Today’s the day… Wonder if he’ll try sucking around again… Hope the wind is at your back, @jamaisjedors!

jamaisjedors · 07/10/2021 17:11

OMG so so sick of this. Waiting all day and now my lawyer says she doesn't have the decision yet but will have it tomorrow...

Very stressful as any changes come into immediate effect so for example for the DS if the judge says they are to go Friday to Monday to their dad's, it will be from tomorrow. They will not be amused... no time to organise themselves.

So sick of having judgements and decisions hanging over me all the time, despite my best efforts to get on with my life.

OP posts:
forrestgreen · 07/10/2021 17:57

Good lord!
I think you must win an award for being messed about!

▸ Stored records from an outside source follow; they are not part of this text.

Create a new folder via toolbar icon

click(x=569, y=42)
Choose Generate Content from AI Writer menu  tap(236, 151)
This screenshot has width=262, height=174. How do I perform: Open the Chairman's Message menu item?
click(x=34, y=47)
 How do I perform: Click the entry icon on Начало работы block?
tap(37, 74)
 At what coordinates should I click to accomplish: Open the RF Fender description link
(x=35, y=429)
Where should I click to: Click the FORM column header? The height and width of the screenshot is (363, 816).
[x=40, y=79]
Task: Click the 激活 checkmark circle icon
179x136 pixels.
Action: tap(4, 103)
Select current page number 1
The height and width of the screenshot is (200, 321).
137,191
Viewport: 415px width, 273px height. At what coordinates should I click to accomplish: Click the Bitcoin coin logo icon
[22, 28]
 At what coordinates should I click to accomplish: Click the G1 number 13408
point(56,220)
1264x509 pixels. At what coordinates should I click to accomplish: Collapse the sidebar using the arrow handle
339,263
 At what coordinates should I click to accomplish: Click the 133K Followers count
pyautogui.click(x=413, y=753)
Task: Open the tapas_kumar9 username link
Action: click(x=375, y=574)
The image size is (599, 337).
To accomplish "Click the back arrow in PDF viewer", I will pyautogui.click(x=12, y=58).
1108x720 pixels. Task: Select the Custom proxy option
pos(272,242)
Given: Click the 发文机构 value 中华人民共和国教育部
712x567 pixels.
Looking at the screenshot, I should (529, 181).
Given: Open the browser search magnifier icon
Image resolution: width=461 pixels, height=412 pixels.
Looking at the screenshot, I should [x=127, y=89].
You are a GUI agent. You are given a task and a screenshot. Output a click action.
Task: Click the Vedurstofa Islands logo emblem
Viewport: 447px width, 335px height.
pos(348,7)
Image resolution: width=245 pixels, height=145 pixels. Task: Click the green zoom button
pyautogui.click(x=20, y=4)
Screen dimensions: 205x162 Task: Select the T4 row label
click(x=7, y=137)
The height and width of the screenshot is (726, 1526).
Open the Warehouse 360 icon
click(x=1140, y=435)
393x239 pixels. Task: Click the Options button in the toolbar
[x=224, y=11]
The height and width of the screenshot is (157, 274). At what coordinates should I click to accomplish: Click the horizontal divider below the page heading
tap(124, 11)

Dithercats · 07/10/2021 18:03

I was in the same situation.
2 years and 1 month till our court case finalized every thing.
Ours was a Thursday....and started a week Monday to give us time to sort (my) childcare arrangements out.
The finances still took another month for papers to be signed and stamped...then monies transferred.
It's a long old road when you have a difficult ex 🙄

Justilou1 · 07/10/2021 18:39

Gaaaaah! You poor thing!

RandomMess · 07/10/2021 18:40

ThanksThanksThanksThanksThanksThanks

It gets to the point you don't care much about the outcome you just want it made!!

Haffdonga · 07/10/2021 19:58
Wine
LookItsMeAgain · 08/10/2021 08:08

That's awful jamais. They (as in the judge not your solicitor) have clearly forgotten that there are young children involved here and that they have lives too that just can not be mucked around at such short notice. I really hope you get a decision (and one that works for everyone) today. I'll be thinking of you.